### Excerpted passage
########
Enrollment & Financial Aid |
Interview by Cecily Garber
From the November/December 2021 Net Assets magazine
Jenna Rogers King is the associate head of school for admission and enrollment at Riverdale Country School, a preschool-grade 12 day school with 1,200 students, where she has worked since September 2004. Prior to Riverdale, she worked as a teacher, coach and dorm parent at Suffield Academy in Connecticut. Rogers King serves on the Enrollment Management Association’s board of trustees. She also serves on the board of the Character Collaborative.
Net Assets: Like many in the field, your career in enrollment began elsewhere in an independent school; you taught and coached and served as a director of community service. How did those early experiences of being involved in many aspects of a school community impact your work as an enrollment leader today?
Jenna Rogers King: I think it’s really important that people in offices that aren’t academic, like enrollment and advancement, are involved with the students in some way. I’ve always asked the people on my team to connect with the kids in the program. Many are advisors, for example, and some coach. I co-run the advisor program for our upper school, and it's been a great way to stay in touch with the faculty.
Admissions and enrollment teams run best when they're not seen as a separate arm of the school, rather when they are truly integrated into the student experience. My team will come back from advisor meetings with stories to share, which feeds directly into the role of the admissions person, which is to tell and share stories.
Net Assets: And you also have strong relationships with operational leaders, like the business officer. What strengthens that particular partnership?
########
### Data shown

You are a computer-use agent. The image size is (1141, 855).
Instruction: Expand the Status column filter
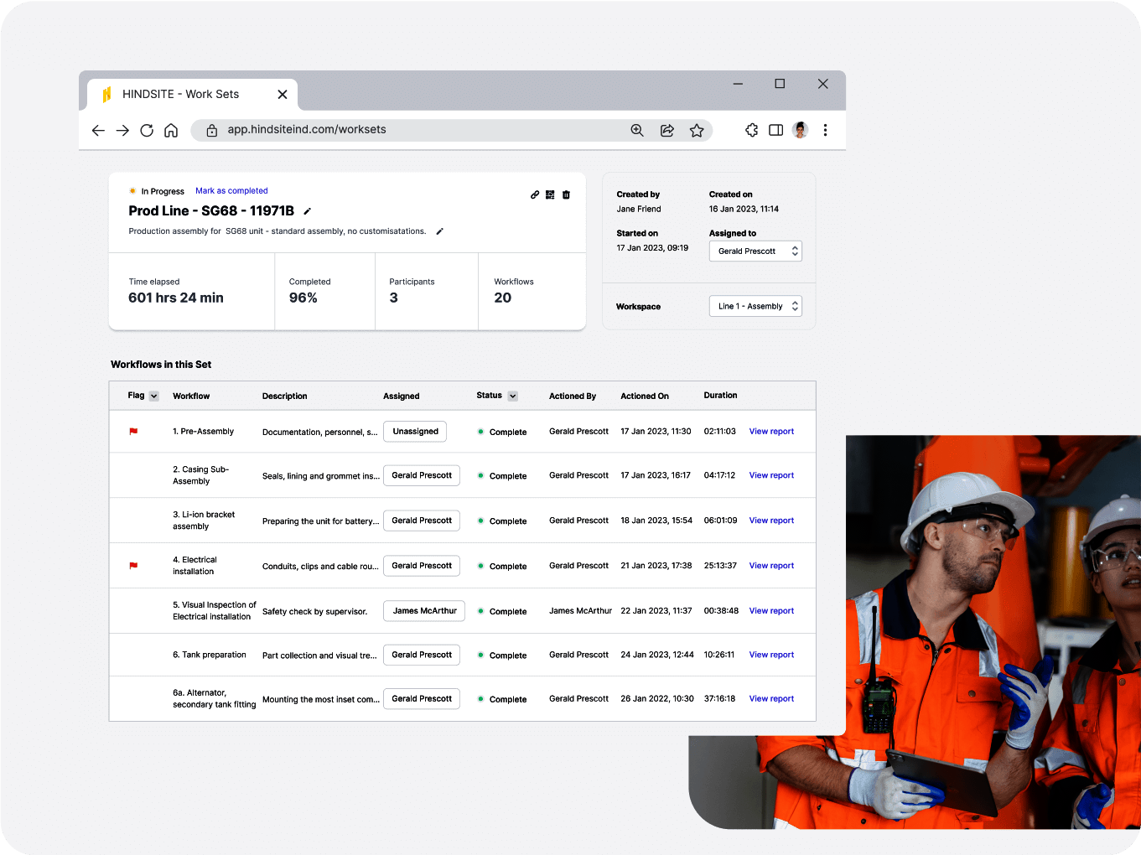point(513,396)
########
### Task item A
List the roles that the interview says Jenna Rogers King held at Suffield Academy.
### Task item B
Copy everything in the interview from "Admissions and enrollment" down to "and share stories.".

### Answer A
teacher, coach, dorm parent

### Answer B
Admissions and enrollment teams run best when they're not seen as a separate arm of the school, rather when they are truly integrated into the student experience. My team will come back from advisor meetings with stories to share, which feeds directly into the role of the admissions person, which is to tell and share stories.